War es für Sie auch eine Motivation, Ihre politischen Ansichten mit dem Buch transportieren zu können?
Staub: Das ist sicher einer der Hauptgründe. Während Jahren konnte ich nicht mehr publizieren, da ich kein entsprechendes Gefäss gefunden habe, wo meine Beiträge abgedruckt worden wären. Insofern war dies meine einzige Möglichkeit, meine Ansichten öffentlich zu machen.

Sie sind ein politisch "Bewegter", wollen Sie mit Ihrem Buch auch etwas bewegen?

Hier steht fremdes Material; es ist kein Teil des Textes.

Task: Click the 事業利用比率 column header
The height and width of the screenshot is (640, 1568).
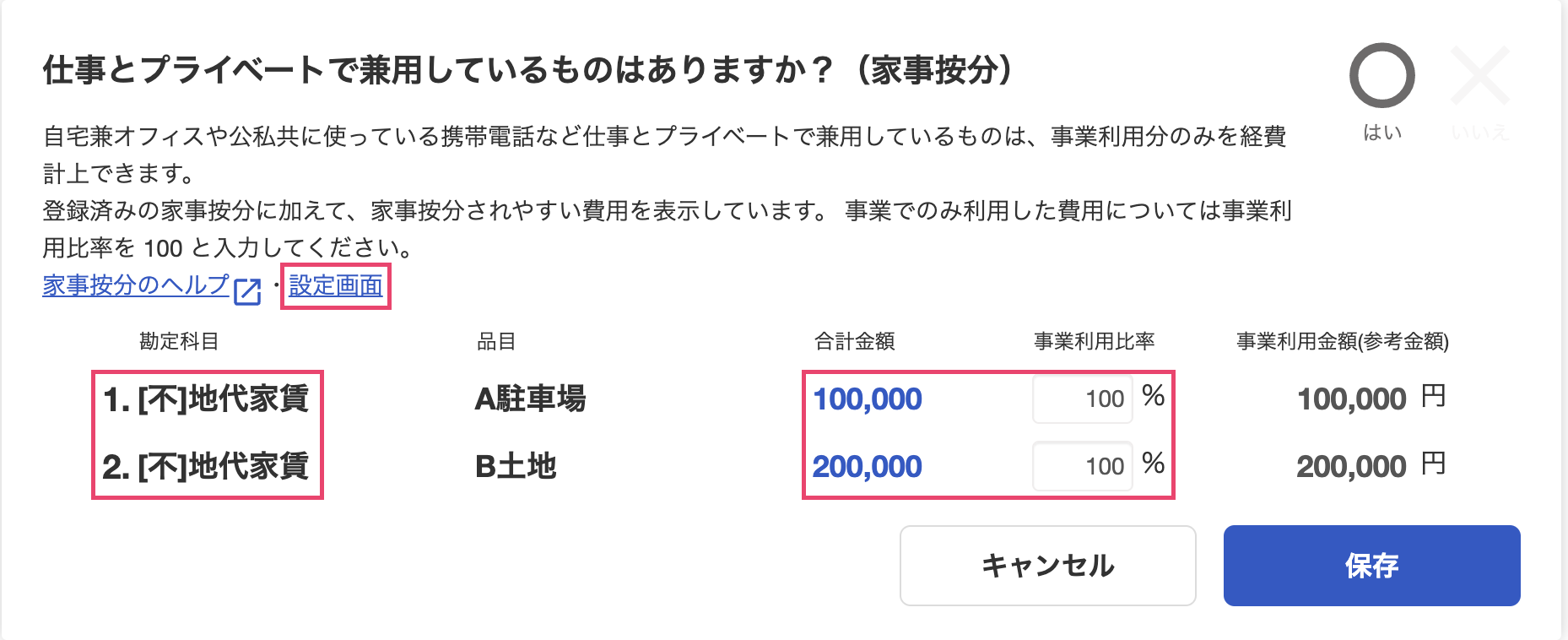Action: coord(1094,341)
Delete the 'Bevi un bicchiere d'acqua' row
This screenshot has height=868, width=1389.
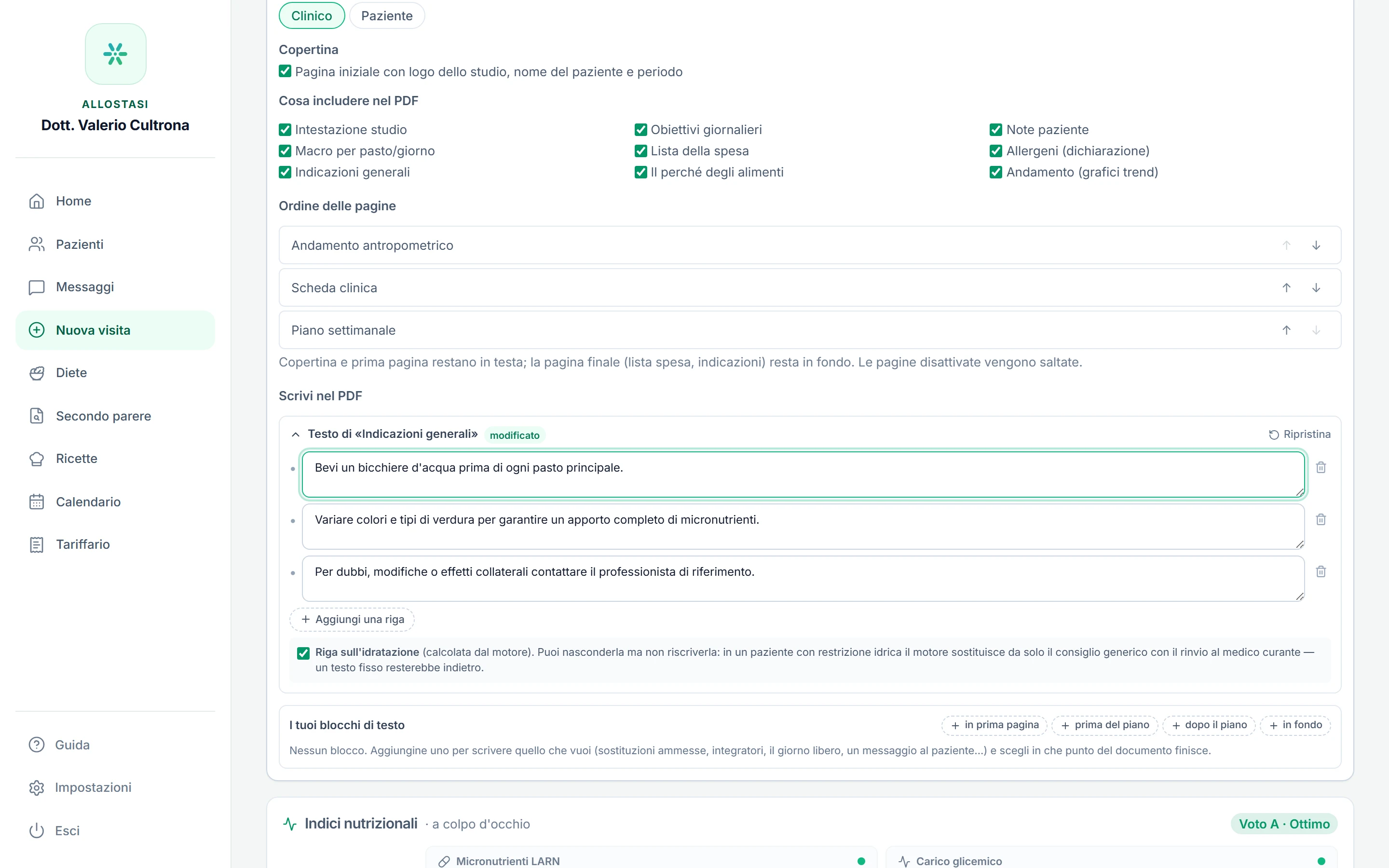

Steht der Politikaktivist oder der Schriftsteller im Vordergrund?
Staub: Der Schriftsteller. Es geht mir nicht darum, auf politischer Ebene direkt etwas zu bewegen. Aber wenn ich bei den Leserinnen und Lesern etwas auslösen kann, damit sie sich Gedanken machen und sich vielleicht sogar engagieren, dann hat das Buch sein Ziel erreicht.

Der Schauplatz ihres Romans ist Olten. Welche Beziehungen haben Sie zu ihrer Heimatregion?
Staub: Ich habe das Buch in Olten geschrieben, in Biel wohne ich erst seit kurzem. Die Wahl für den Schauplatz ist auf Olten gefallen, weil ich mich auskenne. Die Geschichte als solche hätte überall spielen können. Ich habe aber keinen Grund gesehen, weshalb sie nicht in Olten spielen sollte. Selbst auf die Gefahr hin, dass man mich als Provinzler titulieren wird.

Sie werden als "neuer Oltner Autor" gehandelt. Haben Sie denn schon ein weiteres Buch in Planung?
Staub: Ich habe tatsächlich ein zweites Buch in Arbeit. Und weitere Bücher wären natürlich schon das Ziel. Aber zuerst will ich mal abwarten, ob ich mit "Hudere-Waser" ein Publikum finde.

Ist Ihr nächstes Buch wieder ein Krimi?
Staub: Es ist noch mehr ein Krimi als der Erste. Über den Inhalt aber will ich noch nichts sagen. Nur so viel: Im nächsten Buch wird es auch einen Toten geben (lacht).